From the very heart of Stockholm, we are moving to a wholly different part of the city in this post. While in a couple of previous posts we were looking at some of the eldest and most noble places around such as the Riddarholm Church, this time we go to nature. The place I tell you about today is located in Bromma, a borough in the western part of Sweden’s capital.
Bromma started its life as a recreational area where Stockholmers used to have their cottages or weekend houses where they would go and relax from their big city lives for a while. There are still reminders of the original purpose of this borough visible today. Perhaps I will tell you where to find these areas some time but that is not the topic of this post. What is the topic, though, is the Judarskogen Nature Preserve (Judarskogens Naturreservat) so let’s get right to it.
The nature preserve around Lake Judarn is essentially an incredibly calm and preserved natural area right in the largest city in Sweden. You can find it only a few dozen metres from Åkeshov where you can easily get by subway and it takes only about 20 minutes from the city centre.
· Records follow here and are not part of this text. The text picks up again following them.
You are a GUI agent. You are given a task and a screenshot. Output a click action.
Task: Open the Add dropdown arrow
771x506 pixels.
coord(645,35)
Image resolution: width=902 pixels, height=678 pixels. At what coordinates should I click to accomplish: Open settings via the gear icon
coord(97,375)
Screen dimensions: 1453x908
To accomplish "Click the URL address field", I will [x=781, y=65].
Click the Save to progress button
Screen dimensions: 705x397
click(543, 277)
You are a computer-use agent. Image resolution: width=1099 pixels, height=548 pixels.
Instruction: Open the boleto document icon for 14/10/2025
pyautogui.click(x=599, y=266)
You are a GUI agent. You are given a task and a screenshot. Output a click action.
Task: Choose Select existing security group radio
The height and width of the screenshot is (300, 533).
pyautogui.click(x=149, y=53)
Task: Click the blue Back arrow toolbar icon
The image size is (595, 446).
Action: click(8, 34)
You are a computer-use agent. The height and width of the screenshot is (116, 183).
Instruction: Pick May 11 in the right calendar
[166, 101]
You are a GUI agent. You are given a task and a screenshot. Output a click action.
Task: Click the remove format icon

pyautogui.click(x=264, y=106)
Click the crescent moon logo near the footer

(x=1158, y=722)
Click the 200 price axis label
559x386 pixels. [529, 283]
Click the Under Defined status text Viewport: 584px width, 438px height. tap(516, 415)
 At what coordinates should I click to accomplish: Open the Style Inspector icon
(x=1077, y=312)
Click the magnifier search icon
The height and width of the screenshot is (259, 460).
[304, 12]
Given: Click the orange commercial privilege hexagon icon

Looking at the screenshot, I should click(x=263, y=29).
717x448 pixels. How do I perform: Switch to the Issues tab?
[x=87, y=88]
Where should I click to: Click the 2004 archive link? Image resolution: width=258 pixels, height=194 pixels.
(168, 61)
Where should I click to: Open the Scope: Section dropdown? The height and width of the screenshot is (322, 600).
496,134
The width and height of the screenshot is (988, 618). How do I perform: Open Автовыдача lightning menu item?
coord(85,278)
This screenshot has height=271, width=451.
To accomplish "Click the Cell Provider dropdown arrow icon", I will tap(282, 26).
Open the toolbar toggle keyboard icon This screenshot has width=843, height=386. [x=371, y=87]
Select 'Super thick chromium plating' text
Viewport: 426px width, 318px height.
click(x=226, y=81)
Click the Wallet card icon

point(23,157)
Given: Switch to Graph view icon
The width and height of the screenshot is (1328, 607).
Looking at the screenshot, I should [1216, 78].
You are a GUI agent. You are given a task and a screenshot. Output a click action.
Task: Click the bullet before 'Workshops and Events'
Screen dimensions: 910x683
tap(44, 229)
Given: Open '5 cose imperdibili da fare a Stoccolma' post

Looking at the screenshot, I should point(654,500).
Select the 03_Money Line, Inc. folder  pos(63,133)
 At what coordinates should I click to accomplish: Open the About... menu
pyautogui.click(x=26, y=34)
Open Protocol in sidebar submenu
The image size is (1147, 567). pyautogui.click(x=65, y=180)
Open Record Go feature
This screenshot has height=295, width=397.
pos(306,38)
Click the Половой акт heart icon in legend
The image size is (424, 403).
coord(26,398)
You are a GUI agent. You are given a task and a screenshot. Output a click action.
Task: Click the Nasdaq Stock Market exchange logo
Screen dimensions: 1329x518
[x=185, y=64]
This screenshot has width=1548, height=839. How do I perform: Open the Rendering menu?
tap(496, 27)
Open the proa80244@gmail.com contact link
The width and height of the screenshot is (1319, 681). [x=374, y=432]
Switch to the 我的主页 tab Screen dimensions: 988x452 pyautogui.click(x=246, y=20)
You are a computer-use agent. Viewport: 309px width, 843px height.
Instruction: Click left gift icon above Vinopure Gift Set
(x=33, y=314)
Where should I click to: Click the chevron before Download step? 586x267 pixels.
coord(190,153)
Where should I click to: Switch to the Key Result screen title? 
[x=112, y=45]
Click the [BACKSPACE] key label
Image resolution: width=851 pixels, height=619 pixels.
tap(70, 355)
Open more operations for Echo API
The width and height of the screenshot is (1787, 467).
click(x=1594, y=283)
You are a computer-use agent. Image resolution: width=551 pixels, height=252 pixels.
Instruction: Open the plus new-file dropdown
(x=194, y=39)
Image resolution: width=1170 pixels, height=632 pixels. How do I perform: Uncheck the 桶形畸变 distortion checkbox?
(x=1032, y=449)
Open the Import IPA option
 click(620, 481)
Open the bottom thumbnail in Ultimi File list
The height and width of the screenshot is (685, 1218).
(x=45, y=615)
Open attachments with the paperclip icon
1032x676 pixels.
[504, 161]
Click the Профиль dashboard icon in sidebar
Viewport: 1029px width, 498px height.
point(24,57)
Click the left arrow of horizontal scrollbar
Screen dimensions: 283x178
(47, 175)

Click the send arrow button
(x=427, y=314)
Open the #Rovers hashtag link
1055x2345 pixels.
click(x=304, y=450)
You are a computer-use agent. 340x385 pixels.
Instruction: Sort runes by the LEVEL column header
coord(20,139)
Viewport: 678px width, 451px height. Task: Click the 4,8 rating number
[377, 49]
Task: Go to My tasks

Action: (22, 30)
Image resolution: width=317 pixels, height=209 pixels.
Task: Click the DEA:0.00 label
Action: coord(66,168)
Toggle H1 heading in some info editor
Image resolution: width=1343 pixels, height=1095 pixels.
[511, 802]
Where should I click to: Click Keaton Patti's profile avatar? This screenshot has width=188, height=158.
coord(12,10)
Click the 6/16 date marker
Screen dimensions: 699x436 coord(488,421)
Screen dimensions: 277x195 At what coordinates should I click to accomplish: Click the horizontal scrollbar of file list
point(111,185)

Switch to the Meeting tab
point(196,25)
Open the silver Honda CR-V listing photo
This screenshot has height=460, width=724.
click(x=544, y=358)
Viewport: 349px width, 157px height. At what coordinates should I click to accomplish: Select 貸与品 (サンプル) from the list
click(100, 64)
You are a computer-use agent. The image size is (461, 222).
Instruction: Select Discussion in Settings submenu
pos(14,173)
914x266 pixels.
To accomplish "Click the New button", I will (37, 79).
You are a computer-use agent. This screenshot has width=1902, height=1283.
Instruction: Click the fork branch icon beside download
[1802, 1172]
The Judarskogen Nature Preserve is not only the first preserve in Stockholm but also the largest one there is.
Since it was founded relatively recently, compared to other city parts, in 1995 it is quite difficult to find reliable information sources which tell us more about the place and why it was founded in the first place. Another aspect is that the preserve is constantly being developed in order to meet higher standards for natural preserves.
One thing is for sure, though. The name of this place has undergone some development during the years and you can, therefore, find different names in different sources including Judarskogen, Judarnskogen and even Ljudarn or Ljudaren. While the name might not be exactly clear it seems that the authorities have a clear vision for the present and, most importantly, the future of the nature preserve. As the official statement says, the objective of the preserve is to ‘preserve and develop biological diversity and ensure that the area can be used for outdoor activities.’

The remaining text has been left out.